Beryllium-stimulated apoptosis in macrophage cell lines

Abstract

In vitro stimulation of bronchoalveolar lavage cells from patients with chronic beryllium disease (CBD) induces the production of TNF-α. We tested the hypothesis that beryllium (Be)-stimulated TNF-α might induce apoptosis in mouse and human macrophage cell lines. These cell lines were selected because they produce a range of Be-stimulated TNF-α. The mouse macrophage cell line H36.12j produces high levels of Be-stimulated TNF-α. The mouse macrophage cell line P388D.1 produces low, constitutive, levels of TNF-α and does not up-regulate Be-stimulated TNF-α production. The DEOHS-1 human CBD macrophage cell line does not produce constitutive or Be-stimulated TNF-α. Apoptosis was determined by microscopic observation of propidium iodide stained fragmented nuclei in unstimulated and BeSO 4-stimulated macrophage cell lines.

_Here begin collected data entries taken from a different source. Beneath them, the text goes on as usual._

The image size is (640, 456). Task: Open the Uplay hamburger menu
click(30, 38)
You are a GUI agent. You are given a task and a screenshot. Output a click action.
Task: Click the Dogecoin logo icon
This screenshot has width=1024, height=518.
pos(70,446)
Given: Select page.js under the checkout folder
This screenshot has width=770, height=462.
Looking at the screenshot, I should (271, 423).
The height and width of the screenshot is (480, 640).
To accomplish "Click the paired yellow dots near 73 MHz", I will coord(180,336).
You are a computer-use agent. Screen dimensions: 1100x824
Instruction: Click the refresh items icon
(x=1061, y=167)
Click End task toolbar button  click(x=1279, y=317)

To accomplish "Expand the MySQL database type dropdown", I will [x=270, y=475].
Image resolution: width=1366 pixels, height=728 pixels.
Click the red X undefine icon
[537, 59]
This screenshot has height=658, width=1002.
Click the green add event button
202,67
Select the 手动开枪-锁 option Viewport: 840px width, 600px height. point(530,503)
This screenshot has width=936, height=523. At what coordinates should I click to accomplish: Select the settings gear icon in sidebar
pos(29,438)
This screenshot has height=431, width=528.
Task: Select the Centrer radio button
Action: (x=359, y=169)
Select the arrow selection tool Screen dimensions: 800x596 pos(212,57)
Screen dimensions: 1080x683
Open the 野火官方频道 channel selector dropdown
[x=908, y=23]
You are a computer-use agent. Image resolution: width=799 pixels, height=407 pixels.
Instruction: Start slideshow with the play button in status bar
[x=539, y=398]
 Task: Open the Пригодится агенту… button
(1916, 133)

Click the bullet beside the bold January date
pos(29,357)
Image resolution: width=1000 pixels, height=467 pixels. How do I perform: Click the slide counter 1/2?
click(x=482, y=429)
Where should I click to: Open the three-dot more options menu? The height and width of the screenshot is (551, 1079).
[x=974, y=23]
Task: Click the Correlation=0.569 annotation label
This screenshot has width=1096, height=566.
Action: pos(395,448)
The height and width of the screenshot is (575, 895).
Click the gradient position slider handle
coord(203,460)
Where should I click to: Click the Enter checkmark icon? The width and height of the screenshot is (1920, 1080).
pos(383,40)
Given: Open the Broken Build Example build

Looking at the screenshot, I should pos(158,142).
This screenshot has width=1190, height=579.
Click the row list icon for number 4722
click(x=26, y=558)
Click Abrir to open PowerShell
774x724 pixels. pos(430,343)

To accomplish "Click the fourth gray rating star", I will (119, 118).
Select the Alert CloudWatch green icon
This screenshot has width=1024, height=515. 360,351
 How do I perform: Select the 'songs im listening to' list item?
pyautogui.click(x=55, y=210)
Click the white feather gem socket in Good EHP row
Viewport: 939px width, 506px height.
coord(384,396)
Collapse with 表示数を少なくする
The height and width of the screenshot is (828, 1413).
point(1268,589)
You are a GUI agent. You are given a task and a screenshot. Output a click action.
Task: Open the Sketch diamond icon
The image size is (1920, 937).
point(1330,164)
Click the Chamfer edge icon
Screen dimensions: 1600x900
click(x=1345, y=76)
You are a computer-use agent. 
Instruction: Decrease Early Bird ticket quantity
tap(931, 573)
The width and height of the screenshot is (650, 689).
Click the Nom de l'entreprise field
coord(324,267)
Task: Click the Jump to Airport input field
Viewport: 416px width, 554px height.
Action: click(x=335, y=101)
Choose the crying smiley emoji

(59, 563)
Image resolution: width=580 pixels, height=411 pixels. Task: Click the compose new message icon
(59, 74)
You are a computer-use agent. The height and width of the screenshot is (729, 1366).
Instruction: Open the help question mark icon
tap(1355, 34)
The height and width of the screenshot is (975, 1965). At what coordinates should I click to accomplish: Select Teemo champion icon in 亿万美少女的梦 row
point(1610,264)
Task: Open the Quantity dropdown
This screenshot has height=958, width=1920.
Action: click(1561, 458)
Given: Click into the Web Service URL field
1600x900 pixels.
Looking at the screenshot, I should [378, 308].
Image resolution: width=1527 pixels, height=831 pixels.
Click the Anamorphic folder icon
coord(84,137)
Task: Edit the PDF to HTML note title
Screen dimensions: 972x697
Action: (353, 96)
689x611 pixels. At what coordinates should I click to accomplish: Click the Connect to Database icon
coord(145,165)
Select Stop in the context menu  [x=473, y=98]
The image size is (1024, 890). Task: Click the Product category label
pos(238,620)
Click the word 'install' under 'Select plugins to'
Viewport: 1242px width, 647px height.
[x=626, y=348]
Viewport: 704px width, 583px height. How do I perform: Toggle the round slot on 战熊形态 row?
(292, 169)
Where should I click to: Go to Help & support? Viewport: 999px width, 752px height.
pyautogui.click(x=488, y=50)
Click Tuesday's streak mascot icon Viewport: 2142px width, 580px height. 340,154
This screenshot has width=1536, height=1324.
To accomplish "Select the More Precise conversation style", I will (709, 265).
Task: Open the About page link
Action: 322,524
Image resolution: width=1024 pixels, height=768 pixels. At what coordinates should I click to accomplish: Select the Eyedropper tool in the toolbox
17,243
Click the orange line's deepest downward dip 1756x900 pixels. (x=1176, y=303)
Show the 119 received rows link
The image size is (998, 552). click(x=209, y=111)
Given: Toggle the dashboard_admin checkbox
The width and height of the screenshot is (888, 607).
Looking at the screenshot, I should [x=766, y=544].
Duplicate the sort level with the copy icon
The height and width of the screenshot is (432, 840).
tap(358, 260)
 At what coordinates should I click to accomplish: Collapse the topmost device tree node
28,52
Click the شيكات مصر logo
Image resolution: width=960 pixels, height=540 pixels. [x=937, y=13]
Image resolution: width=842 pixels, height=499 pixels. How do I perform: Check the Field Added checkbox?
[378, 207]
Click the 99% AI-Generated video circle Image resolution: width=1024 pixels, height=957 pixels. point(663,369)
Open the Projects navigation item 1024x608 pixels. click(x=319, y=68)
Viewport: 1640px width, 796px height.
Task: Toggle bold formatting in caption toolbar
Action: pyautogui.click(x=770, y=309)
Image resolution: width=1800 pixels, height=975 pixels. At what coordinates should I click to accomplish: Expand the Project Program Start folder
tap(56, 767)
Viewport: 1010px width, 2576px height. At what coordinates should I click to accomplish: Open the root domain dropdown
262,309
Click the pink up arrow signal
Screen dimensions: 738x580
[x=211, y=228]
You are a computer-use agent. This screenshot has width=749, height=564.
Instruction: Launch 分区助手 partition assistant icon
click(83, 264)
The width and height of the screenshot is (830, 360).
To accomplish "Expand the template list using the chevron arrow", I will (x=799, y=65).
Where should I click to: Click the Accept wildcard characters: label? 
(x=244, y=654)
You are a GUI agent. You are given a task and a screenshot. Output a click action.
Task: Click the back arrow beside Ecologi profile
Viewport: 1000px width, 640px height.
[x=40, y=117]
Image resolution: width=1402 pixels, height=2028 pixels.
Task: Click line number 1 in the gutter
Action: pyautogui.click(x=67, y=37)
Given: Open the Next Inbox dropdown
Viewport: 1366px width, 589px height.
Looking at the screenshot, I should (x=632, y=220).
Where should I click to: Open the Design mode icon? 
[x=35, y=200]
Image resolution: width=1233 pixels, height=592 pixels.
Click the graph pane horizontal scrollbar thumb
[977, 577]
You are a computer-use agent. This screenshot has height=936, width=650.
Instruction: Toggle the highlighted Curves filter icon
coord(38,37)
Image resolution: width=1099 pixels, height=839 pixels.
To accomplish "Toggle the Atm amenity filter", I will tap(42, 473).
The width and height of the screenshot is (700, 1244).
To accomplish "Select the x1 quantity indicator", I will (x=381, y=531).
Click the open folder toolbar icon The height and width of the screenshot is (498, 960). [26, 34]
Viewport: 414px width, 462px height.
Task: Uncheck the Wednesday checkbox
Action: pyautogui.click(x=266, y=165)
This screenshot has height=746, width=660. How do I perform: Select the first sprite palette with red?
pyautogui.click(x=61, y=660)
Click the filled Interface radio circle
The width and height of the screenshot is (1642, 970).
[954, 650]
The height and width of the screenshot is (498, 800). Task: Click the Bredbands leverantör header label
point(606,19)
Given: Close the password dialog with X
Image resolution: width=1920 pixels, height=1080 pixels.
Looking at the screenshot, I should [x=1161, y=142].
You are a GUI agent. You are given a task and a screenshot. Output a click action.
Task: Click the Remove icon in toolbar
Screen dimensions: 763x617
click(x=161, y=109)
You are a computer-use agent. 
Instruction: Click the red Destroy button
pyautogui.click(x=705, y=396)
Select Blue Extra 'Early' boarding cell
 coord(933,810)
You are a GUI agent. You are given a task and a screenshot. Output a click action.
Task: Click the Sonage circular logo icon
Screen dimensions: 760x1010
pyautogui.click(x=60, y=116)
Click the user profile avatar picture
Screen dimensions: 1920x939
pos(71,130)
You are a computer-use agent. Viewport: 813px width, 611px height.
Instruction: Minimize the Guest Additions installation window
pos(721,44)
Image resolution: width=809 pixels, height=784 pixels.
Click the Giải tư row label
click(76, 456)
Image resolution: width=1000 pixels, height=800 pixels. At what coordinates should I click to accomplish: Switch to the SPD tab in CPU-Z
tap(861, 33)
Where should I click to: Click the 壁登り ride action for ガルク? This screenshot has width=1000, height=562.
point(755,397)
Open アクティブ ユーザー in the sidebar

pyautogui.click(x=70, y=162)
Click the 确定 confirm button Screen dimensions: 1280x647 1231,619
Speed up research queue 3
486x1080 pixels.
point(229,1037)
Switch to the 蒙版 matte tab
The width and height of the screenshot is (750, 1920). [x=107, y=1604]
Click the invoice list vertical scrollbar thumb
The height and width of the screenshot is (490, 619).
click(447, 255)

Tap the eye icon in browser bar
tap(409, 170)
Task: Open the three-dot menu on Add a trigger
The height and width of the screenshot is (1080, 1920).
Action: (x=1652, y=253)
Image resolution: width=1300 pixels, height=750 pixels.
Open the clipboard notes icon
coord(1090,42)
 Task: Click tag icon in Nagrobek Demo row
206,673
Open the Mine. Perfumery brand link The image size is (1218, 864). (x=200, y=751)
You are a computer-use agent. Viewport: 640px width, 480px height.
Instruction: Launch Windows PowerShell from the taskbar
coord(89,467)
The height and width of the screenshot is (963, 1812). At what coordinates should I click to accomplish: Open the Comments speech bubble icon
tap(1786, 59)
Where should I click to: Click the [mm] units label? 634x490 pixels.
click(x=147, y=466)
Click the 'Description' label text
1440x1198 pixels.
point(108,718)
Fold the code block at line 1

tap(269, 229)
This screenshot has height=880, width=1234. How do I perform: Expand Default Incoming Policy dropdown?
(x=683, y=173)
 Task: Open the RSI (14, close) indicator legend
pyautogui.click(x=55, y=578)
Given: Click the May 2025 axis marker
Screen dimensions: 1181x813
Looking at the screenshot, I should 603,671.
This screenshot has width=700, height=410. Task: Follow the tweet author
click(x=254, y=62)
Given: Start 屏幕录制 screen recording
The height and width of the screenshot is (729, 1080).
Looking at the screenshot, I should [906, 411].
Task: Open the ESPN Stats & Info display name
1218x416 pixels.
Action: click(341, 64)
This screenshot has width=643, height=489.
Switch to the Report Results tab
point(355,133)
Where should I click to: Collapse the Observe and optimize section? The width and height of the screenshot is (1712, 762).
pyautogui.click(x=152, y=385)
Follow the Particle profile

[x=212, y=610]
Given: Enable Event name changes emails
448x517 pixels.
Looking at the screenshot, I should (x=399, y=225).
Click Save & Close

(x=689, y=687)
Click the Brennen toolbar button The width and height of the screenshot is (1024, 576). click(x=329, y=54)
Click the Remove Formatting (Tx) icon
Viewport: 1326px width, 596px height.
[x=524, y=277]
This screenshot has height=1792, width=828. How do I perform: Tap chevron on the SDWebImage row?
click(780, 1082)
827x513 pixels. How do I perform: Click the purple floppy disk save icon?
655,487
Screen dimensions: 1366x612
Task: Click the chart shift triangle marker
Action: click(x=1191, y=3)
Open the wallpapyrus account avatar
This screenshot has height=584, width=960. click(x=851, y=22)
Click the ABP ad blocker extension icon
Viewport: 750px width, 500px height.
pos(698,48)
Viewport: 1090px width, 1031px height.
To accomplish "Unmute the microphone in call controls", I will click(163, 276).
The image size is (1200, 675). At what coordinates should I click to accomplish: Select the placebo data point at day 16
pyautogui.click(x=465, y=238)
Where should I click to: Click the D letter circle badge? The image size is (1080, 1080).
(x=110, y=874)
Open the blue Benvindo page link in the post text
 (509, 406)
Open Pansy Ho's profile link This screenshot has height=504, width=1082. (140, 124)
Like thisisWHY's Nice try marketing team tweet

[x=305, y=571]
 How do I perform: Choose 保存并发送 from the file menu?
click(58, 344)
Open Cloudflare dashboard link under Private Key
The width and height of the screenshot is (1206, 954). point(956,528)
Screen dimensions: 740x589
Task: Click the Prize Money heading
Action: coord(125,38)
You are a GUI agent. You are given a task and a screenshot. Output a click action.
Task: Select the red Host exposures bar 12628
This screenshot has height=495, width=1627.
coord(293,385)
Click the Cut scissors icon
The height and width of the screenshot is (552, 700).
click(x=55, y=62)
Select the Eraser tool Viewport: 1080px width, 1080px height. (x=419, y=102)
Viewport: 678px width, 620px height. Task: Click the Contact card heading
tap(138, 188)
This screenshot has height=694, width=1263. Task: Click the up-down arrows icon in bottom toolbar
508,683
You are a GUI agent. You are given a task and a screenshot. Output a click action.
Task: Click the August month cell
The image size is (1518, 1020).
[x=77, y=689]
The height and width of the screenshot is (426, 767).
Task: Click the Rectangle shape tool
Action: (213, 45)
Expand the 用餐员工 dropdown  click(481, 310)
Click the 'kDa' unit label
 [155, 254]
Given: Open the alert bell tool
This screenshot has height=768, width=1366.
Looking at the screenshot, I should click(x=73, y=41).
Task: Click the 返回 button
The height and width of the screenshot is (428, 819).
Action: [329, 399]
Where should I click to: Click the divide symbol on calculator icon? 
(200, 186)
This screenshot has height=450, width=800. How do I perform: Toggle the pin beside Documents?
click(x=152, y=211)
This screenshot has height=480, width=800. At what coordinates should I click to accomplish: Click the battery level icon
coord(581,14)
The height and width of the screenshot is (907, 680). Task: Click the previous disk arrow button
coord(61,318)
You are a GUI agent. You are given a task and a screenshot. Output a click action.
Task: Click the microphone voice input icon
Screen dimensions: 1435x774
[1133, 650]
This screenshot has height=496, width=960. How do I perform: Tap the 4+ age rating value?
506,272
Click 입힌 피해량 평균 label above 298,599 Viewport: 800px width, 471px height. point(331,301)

BeSO 4 induced apoptosis in all macrophage cell lines tested. Beryllium-stimulated apoptosis was dose-responsive and maximal after 24 h of exposure to 100 μM BeSO 4. In contrast, unstimulated and Al 2(SO 4) 3-stimulated macrophage cell lines did not undergo apoptosis. The general caspase inhibitor BD-fmk inhibited Be-stimulated macrophage cell line apoptosis at concentrations above 50 μM. Our data show that Be-stimulated macrophage cell line apoptosis was caspase-dependent and not solely dependent on Be-stimulated TNF-α levels. We speculate that the release of Be-antigen from apoptotic macrophages may serve to re-introduce Be material back into the lung microenvironment, make it available for uptake by new macrophages, and thereby amplify Be-stimulated cytokine production, promoting ongoing inflammation and granuloma maintenance in CBD.